- _WHAT YOU WILL DO_
Each line in the records below that has the word "agent" should be copied.

- _SUPPLIED RECORDS_
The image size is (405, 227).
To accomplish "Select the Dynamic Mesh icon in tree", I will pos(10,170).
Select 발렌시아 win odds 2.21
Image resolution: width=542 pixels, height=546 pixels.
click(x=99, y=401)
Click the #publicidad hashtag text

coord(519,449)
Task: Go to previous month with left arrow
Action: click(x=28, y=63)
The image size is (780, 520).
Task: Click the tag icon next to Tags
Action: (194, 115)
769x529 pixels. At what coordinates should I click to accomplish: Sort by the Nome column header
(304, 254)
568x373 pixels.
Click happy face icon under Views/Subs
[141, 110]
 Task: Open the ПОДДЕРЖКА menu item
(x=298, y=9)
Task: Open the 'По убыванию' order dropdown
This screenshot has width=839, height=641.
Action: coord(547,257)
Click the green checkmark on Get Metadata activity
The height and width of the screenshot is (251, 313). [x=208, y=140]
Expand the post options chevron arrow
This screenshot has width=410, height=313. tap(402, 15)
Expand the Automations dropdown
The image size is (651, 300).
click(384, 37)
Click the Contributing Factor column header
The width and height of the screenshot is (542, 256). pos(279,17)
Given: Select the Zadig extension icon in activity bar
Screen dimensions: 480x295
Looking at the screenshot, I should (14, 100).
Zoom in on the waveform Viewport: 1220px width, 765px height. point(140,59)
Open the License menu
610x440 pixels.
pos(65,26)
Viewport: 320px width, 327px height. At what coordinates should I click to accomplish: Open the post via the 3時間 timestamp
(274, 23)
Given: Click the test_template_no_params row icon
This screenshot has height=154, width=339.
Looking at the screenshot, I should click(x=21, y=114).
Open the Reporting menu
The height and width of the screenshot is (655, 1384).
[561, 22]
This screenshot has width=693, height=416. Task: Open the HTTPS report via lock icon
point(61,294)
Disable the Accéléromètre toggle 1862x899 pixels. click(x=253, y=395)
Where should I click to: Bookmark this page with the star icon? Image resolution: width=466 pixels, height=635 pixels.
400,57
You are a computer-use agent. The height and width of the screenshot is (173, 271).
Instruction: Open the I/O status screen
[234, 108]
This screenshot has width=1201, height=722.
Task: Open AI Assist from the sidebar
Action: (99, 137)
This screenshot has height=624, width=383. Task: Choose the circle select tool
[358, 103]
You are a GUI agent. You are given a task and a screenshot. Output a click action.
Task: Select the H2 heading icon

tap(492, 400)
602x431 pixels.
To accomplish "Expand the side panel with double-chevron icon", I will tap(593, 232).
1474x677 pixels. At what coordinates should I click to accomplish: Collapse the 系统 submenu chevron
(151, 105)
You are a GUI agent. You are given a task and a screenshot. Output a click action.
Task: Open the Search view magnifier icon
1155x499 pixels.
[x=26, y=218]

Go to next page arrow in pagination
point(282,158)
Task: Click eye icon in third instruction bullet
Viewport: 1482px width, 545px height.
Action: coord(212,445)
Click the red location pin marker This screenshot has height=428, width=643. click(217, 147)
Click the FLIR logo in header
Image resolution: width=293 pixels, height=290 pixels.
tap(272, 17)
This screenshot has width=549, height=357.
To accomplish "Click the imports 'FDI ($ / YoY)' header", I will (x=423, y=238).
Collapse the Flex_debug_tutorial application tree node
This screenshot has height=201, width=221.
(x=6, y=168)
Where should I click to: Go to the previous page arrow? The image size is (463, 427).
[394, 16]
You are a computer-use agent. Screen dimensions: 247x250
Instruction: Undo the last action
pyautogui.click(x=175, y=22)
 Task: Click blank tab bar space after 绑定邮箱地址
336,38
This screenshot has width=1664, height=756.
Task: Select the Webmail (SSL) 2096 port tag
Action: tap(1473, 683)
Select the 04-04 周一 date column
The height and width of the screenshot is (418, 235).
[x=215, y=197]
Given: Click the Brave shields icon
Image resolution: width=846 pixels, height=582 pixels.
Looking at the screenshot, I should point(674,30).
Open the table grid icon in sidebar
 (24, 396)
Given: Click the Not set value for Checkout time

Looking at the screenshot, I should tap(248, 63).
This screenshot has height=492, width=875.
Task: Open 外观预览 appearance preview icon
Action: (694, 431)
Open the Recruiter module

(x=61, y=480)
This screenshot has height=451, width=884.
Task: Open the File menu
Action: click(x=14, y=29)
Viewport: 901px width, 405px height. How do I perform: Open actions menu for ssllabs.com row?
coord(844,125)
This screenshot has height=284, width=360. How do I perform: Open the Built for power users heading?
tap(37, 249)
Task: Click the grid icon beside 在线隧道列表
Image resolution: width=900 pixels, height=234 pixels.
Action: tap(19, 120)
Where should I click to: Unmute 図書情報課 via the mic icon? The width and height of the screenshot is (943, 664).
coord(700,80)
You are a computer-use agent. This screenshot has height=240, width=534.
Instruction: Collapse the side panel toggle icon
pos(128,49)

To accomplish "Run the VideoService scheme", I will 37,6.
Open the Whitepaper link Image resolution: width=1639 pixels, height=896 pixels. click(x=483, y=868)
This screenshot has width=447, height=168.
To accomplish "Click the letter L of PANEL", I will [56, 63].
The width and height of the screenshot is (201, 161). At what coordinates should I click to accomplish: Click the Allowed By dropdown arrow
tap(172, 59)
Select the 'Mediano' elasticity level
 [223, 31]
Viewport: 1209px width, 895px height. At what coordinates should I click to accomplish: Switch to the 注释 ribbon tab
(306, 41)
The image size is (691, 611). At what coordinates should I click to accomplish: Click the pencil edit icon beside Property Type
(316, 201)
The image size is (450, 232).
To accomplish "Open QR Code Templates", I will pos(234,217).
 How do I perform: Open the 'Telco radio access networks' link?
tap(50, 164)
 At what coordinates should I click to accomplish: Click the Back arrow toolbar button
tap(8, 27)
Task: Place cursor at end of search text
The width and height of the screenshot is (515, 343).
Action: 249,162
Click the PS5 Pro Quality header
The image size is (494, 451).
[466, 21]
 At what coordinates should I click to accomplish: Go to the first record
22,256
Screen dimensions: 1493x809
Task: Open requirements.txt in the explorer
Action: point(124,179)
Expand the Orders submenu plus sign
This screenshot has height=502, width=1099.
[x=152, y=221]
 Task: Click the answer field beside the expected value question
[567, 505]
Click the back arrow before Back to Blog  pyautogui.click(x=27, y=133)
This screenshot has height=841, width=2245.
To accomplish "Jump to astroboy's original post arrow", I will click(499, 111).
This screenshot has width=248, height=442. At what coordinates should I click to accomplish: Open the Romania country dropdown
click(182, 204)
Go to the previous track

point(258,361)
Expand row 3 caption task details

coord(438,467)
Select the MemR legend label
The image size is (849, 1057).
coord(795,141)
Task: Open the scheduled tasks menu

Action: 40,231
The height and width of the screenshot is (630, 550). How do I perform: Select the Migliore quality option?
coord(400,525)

- _ANSWER TO THE PROBLEM_
You are a computer-use agent. The height and width of the screenshot is (173, 271).
You are a GUI agent. You are given a task and a screenshot. Output a click action.
You are a GUI agent. You are given a task and a screenshot. Output a click action.
You are a computer-use agent. Screen dimensions: 247x250
You are a computer-use agent. This screenshot has height=240, width=534.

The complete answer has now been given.